Surabaya (KN) – Keputusan KPU Surabaya mencoret pasangan calon (paslon) Rasiyo-Dhimam Abror lantaran tidak memenuhi syarat (TMS) menuai kecaman. Calon walikota yang diusung PDIP Tri Rismaharini menilai ada yang aneh dibalik pencoretan paslon yang diusung oleh Partai Demokrat (PD)dan Partai Amanat Nasional (PAN) itu. “Iki onok seng aneh,” ujar Risma sapaan Tri Rismaharini di gedug DPRD Surabaya, Senin (31/8/2015).

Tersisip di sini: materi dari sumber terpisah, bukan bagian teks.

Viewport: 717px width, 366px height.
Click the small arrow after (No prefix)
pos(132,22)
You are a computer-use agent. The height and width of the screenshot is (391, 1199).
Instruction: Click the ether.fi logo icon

Sayang, Walikota Surabaya yang maju lagi dalam Pilwali Surabaya 2015 berpasangan dengan cawawali Whisnu Sakti Buanan ini enggan mengungkap banyak keanehan itu. Ia hanya mengaku baru memperbaiki data persyaratan seminggu yang lalu. Perbaikan itu dilakukan karena ada berkas-berkas yang masih kurang lengkap. Padahal, pencalon kali ini merupakan yang kedua kalinya.
“Aku dikasih tahu sama Pak Kadar (Sukadar) kalau ada persyaratan yang kurang, kan setiap calon ada LO nya (penghubung antara KPU dengan pasangan calon, aku mangkel sama KPU, kenapa ndak percaya dataku,” ucapnya.
Risma menyayangkan KPU yang tidak pro aktif memberitahu kekurangan persyaratan kepada paslon. Ia mempertanyakan kenapa hanya dirinya yang diminta untuk melengkapi berkas-berkas, sedangkan paslon Rasiyo-Dhimam Abror tidak diberi tahu. “Kalau emang kurang kenapa cuma saya saja yang disuruh perbaiki, kok ndak dari kemaren-kemaren kasih tahu,” katanya.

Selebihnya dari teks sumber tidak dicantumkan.